Whatever was offered, it seems that Showalter’s choice was not to return, and so the search must now begin for another slapdick. Ramping up the horror immediately, USA Today’s Bob Nightengale references MASN analyst Mike Bordick’s name as one that had come up a few weeks ago. I have no idea if Bordick would be a bad manager but his name being mentioned here makes me react with extreme distaste.
For the larger baseball world, Showalter’s tenure with the Orioles will probably be chiefly defined by his infamous decision to not have Zach Britton pitch during the 2016 Wild Card Game, instead turning to Ubaldo Jimenez. That was awful at the time and looks even worse now as it is clear with the hindsight of two years that game was the last chance for that core group of Orioles to win.
Back in Birdland, Buck can be remembered for more than that frustrating mistake. He helped to bring winning baseball back to Baltimore. You will never convince me otherwise. The sad sacks who went 34-73 under Dave Trembley and Juan Samuel finished the 2010 season with a 34-23 after Showalter was hired.
Though the 2011 season was disappointing again, the 15-13 September finish that culminated in Robert Andino destroying the Red Sox and inviting them to exit the stadium and return to their domiciles proved to be the springboard to launch the franchise into a great five year stretch where they made the playoffs three times. After what came before, it was just so welcome.
What was the magic that had those Orioles overachieving their projected records and Pythagorean win expectations by so much? It remains a debate even now. Again, it’s clear that Buck must have been onto something - with his bullpen management, with his giving chances to scrap heap players like Miguel Gonzalez, Nate McLouth, and Steve Pearce in ways that allowed them to succeed.
The Orioles were better than expected. Showalter probably deserved the Manager of the Year award in more than just 2014. Not a bad piece of hardware to add to the display case, nonetheless. I’m sure he would have rather had a World Series ring, but alas, it was not meant to be. He deserved better, too, than to finish with a sub-.500 record as O’s manager: 669-684 when the dust settled. His contract has run out and he will not get another one here.

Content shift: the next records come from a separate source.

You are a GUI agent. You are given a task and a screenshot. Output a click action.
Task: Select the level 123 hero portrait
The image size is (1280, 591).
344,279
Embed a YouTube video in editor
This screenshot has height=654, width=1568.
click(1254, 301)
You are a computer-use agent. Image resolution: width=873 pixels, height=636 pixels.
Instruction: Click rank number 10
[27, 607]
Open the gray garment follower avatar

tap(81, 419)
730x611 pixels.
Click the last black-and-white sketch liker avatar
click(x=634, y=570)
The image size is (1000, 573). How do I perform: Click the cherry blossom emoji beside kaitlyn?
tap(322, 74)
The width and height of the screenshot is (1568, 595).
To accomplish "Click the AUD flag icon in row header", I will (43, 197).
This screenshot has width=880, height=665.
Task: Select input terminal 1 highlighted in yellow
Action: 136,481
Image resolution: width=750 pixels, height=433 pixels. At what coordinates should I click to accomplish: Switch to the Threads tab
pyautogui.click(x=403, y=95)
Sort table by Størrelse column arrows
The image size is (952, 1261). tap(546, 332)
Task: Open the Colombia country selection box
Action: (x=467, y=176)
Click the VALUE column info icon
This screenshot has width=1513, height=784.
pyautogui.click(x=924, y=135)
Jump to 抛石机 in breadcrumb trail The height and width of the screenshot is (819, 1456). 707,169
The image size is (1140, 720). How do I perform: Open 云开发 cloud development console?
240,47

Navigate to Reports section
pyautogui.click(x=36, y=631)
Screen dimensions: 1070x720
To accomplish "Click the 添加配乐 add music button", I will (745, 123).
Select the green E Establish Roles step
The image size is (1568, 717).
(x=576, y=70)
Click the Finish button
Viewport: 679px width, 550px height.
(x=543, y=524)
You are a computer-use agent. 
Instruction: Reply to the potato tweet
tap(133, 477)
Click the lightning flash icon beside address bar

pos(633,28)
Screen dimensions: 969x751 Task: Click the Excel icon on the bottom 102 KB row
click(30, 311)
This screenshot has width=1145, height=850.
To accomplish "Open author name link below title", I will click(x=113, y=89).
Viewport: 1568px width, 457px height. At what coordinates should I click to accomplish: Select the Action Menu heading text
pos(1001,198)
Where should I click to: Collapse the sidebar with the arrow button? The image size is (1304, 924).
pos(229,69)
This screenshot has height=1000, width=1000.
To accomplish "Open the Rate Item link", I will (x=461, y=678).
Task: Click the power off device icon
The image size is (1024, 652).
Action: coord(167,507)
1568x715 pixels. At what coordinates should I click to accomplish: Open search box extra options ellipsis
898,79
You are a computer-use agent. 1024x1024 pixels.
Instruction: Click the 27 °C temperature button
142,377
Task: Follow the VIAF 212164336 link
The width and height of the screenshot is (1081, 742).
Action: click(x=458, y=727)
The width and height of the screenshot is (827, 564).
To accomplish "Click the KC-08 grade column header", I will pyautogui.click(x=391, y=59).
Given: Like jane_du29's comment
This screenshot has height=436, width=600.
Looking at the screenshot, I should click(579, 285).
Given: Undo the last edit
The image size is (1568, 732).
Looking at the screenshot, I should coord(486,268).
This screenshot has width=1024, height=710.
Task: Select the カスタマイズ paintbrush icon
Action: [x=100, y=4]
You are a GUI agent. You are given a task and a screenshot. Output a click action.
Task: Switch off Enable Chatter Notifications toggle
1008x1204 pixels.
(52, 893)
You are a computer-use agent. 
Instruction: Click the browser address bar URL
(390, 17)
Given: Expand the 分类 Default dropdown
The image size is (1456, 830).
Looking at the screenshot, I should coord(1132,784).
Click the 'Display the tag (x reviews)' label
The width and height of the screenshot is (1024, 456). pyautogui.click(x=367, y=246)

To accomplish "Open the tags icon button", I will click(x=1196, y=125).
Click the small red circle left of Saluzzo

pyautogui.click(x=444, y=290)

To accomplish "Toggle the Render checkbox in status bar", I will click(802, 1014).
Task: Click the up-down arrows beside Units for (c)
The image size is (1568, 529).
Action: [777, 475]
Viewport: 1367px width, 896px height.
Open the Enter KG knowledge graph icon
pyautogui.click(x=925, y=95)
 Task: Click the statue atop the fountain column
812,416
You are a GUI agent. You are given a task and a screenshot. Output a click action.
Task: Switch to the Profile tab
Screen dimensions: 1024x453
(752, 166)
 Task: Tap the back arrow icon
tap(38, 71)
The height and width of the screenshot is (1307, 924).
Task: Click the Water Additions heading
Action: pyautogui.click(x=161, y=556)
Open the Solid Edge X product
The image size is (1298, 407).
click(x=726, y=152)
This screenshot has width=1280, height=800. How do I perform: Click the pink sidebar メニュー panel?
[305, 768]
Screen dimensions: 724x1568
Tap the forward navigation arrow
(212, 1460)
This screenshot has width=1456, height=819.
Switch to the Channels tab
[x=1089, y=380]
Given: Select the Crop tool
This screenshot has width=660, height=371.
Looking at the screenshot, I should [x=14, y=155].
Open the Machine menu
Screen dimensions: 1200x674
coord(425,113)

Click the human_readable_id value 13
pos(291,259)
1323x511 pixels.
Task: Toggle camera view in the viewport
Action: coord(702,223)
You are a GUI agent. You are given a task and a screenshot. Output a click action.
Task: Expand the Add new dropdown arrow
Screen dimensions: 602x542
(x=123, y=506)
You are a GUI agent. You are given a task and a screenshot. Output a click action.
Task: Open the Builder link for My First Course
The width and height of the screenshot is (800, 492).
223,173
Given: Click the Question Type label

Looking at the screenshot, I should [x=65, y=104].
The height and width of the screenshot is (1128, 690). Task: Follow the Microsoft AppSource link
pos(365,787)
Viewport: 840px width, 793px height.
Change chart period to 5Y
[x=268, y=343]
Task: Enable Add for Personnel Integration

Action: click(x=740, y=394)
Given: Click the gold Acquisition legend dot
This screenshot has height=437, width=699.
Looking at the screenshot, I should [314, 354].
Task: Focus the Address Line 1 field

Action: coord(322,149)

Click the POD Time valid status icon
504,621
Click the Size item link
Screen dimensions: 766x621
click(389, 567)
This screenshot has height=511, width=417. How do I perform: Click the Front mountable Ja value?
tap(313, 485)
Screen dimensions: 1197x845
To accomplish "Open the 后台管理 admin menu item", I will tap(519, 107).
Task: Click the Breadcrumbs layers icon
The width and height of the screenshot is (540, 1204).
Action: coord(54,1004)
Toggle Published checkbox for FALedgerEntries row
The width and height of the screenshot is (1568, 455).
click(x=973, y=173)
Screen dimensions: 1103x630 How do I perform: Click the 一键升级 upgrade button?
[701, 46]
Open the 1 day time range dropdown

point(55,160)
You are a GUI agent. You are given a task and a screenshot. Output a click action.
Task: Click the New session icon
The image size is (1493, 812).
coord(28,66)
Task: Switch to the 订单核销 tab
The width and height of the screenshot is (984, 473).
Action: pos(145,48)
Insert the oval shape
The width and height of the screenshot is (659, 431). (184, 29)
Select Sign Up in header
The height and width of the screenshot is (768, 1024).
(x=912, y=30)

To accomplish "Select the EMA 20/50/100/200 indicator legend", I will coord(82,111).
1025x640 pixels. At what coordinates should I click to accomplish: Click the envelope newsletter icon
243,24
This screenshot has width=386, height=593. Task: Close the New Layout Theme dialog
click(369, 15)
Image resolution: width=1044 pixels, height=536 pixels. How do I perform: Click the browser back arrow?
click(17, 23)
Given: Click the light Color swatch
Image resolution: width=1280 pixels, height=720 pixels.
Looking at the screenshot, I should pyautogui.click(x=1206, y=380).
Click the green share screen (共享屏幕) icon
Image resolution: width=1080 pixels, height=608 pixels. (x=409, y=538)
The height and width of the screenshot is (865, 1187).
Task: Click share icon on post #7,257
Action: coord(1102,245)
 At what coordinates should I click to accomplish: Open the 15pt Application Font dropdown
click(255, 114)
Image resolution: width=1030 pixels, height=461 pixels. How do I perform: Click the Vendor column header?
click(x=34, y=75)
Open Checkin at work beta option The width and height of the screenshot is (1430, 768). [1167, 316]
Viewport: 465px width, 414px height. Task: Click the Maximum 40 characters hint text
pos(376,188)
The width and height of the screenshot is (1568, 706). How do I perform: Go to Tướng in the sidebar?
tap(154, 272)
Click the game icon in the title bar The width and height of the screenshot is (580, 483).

Now that the decision is made, the debate can renew over whether this was the right time to move on. For me, what nudges me towards “time to move on” is the misguided loyalty that Showalter seemed to hold for players like Chris Davis and Chris Tillman even as they had clearly become shells of their former selves.
The fact that Davis batted fifth or higher in 84 of his 128 games this season even though he batted .168/.243/.296 is embarrassing, a fireable offense almost in and of itself. The 47-115 record this season was not all Davis’s fault, nor Buck’s, but it did make clear that whatever the solution to this mess should be, Showalter should probably not be a part of it and neither should any of his coaching staff and perhaps not anyone else who his influence brought into the organization.
It’s a sad and necessary day for Birdland. At least the Orioles made a decision on Showalter fairly quickly, just three days after the end of the regular season. Perhaps they won’t drag their feet about the offseason’s other big decisions as well.